--- Passage to read ---
-*-

Madison County Schools detail reopening plan

The Madison County Schools system detailed a new reopening plan, most notable for a nine-week virtual start to the year.

Posted: Jul 22, 2020 6:07 PM
Updated: Jul 22, 2020 8:36 PM

During a joint announcement Wednesday, Madison County Schools, Madison City Schools and Huntsville City School districts laid out plans for reopening.

All three districts announced that they would begin the year with nine weeks of virtual only learning.

The Madison County Schools system is now saying that parents should know the new virtual plan is nothing like what students experienced at the end of last year.

“Our students are still going to school, our students are still learning, our students will still take tests and write papers. It’s just for nine weeks we're gonna do it in somewhat of a different style,” Tim Hall, the district’s spokesperson, said.

When classes resume, local teachers will record lessons in their classrooms but follow a state-recommended education plan put together by a group called SchoolsPLP. The state hasn’t released details of exactly what’s included in the curriculum.

-*-

--- Excerpted data ---
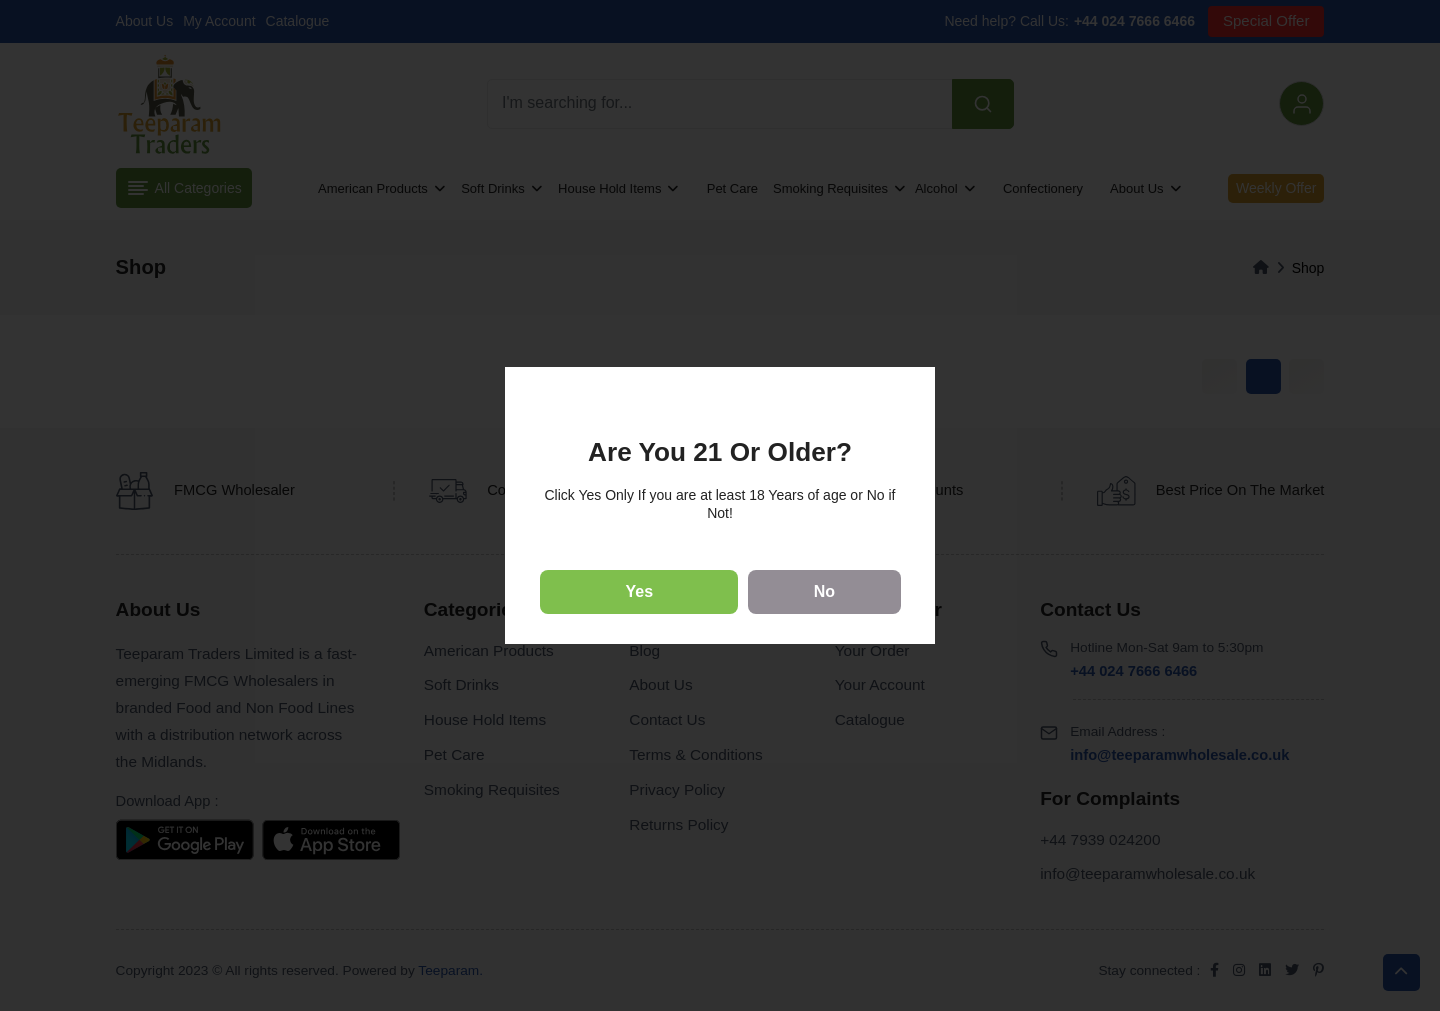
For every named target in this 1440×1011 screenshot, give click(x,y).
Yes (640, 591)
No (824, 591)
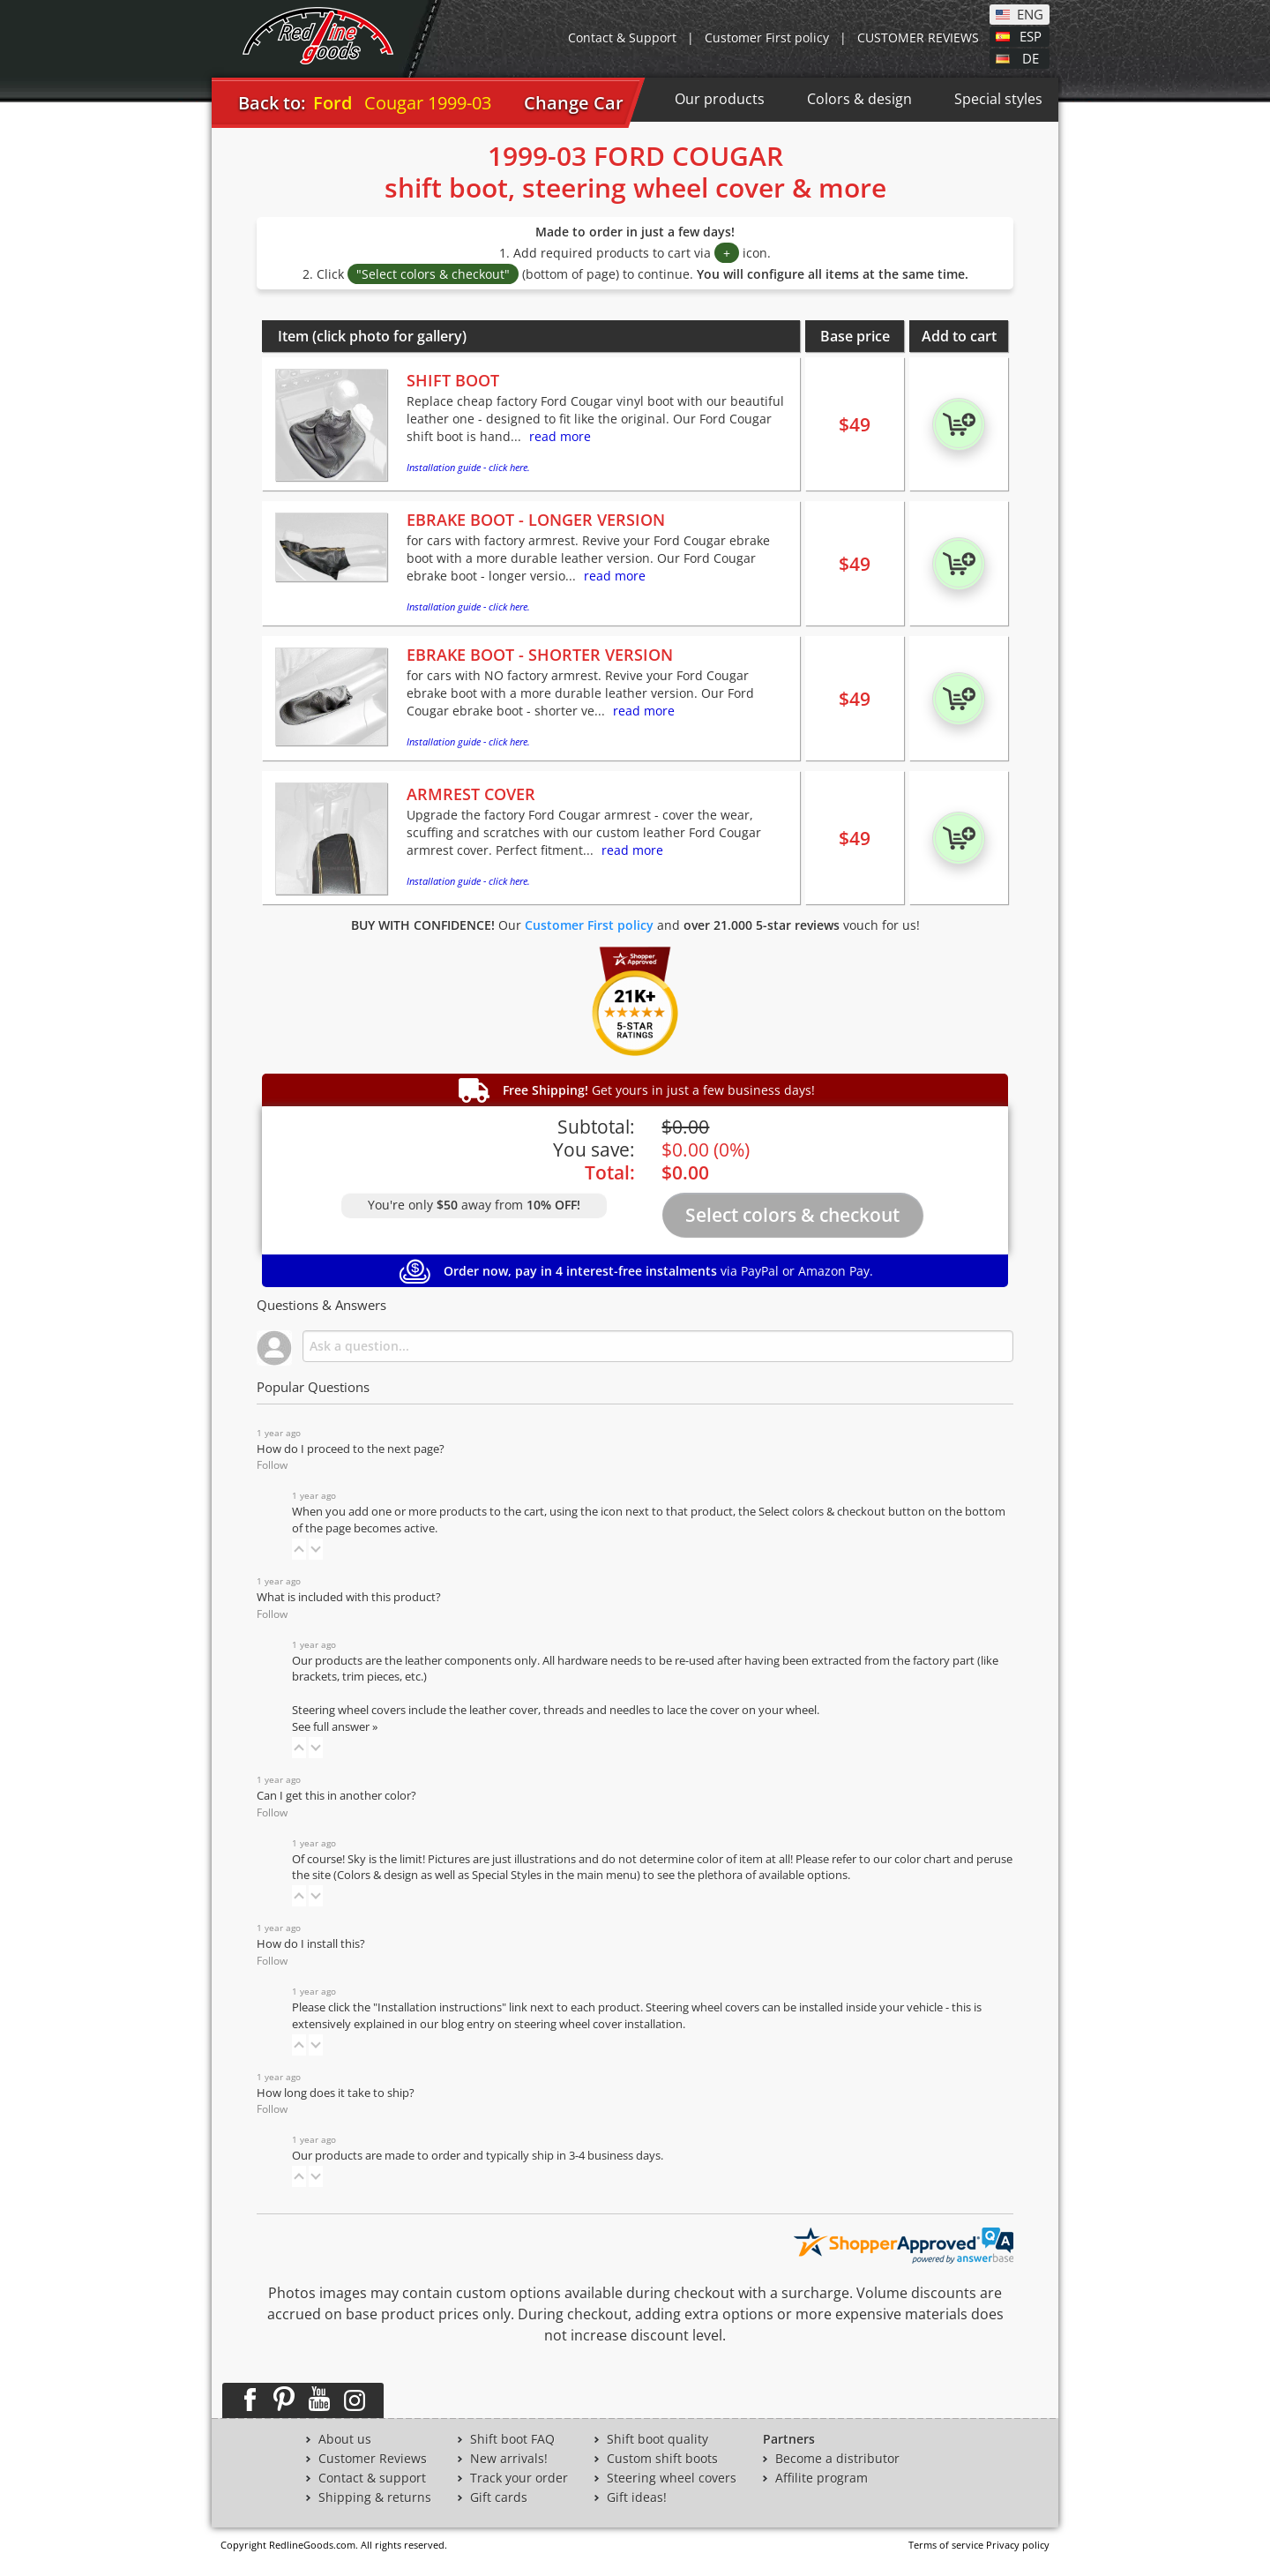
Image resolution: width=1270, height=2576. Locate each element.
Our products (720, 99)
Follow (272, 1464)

-*-

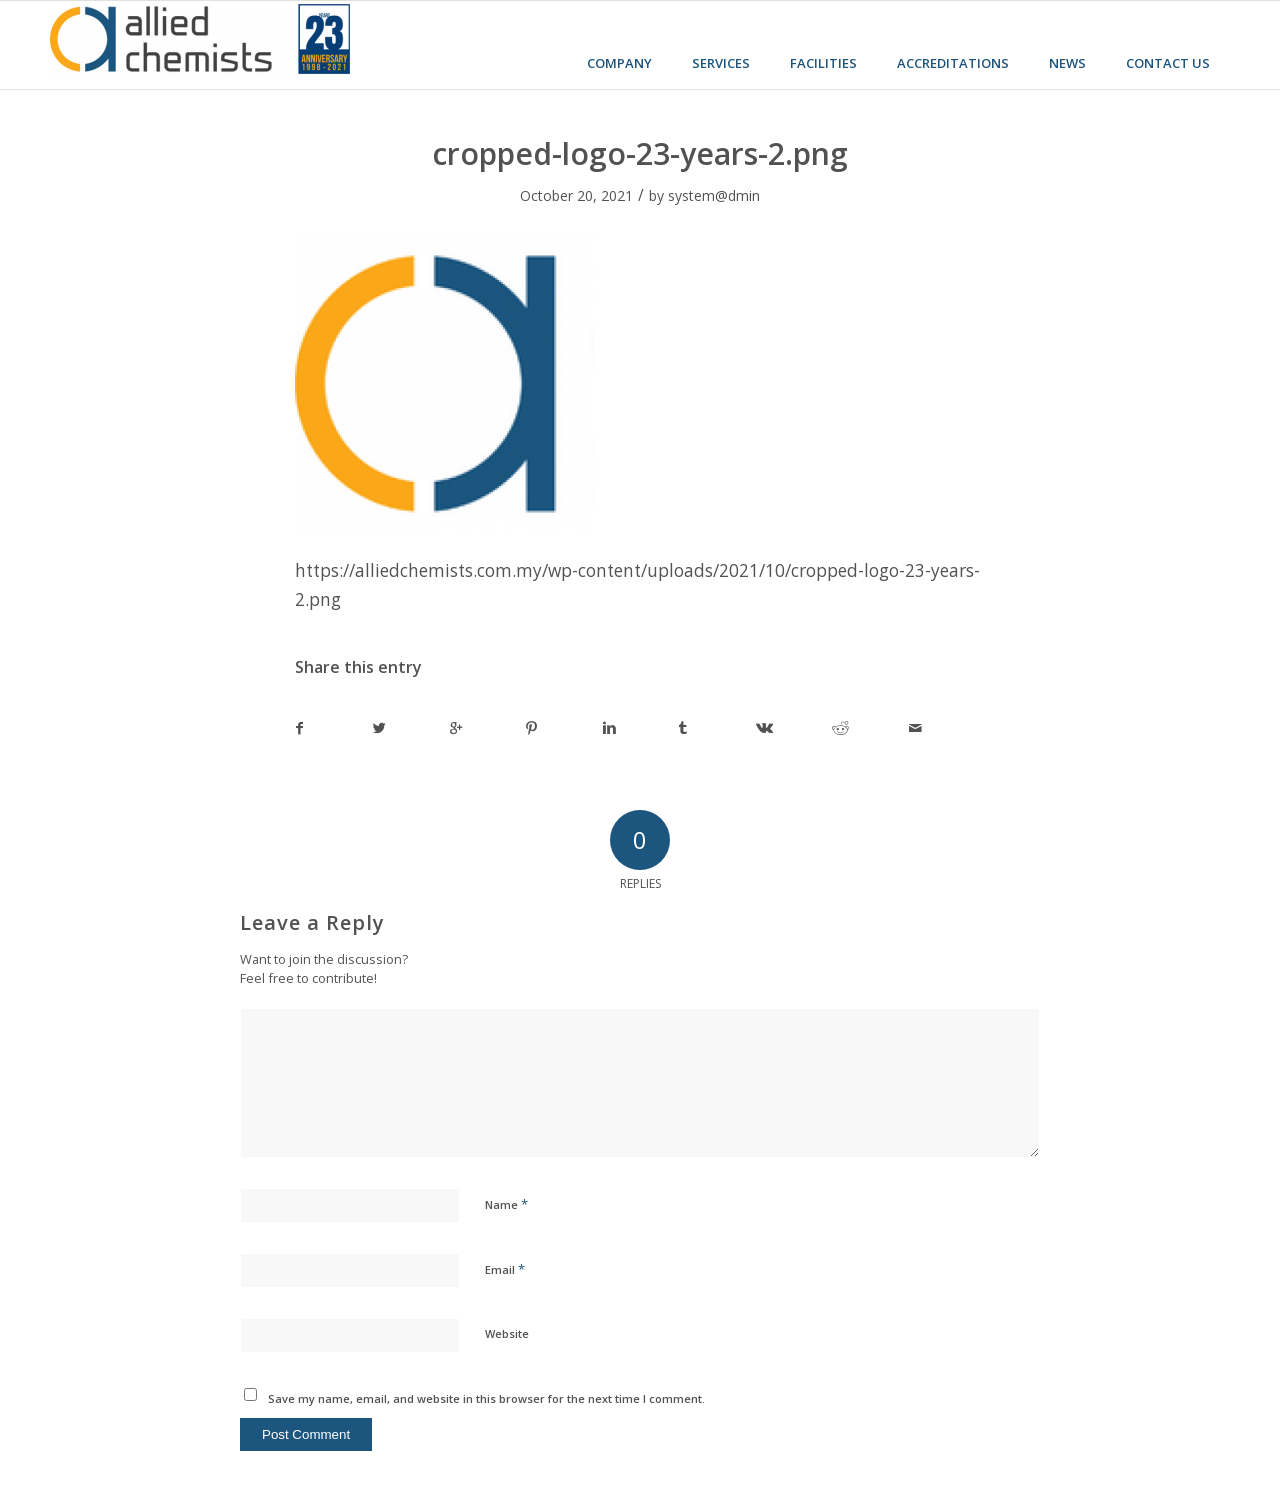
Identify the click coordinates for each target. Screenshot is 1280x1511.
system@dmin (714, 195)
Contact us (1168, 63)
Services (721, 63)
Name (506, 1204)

-*-

--- To be done ---
1) In the reopening article, how many weeks of virtual-only learning will the districts start the year with?
2) For each statement, say yes or no for whether it agrees with the reopening article, and quote the words that decide it: (a) Three school districts made their reopening announcement together. (b) The state has released details of exactly what the curriculum includes. (c) Teachers will record their lessons in their classrooms.
Leave the records out of this work.

--- Results ---
1) Nine weeks.

2)
(a) Yes: "During a joint announcement Wednesday, Madison County Schools, Madison City Schools and Huntsville City School districts laid out plans for reopening."
(b) No: "The state hasn’t released details of exactly what’s included in the curriculum."
(c) Yes: "local teachers will record lessons in their classrooms"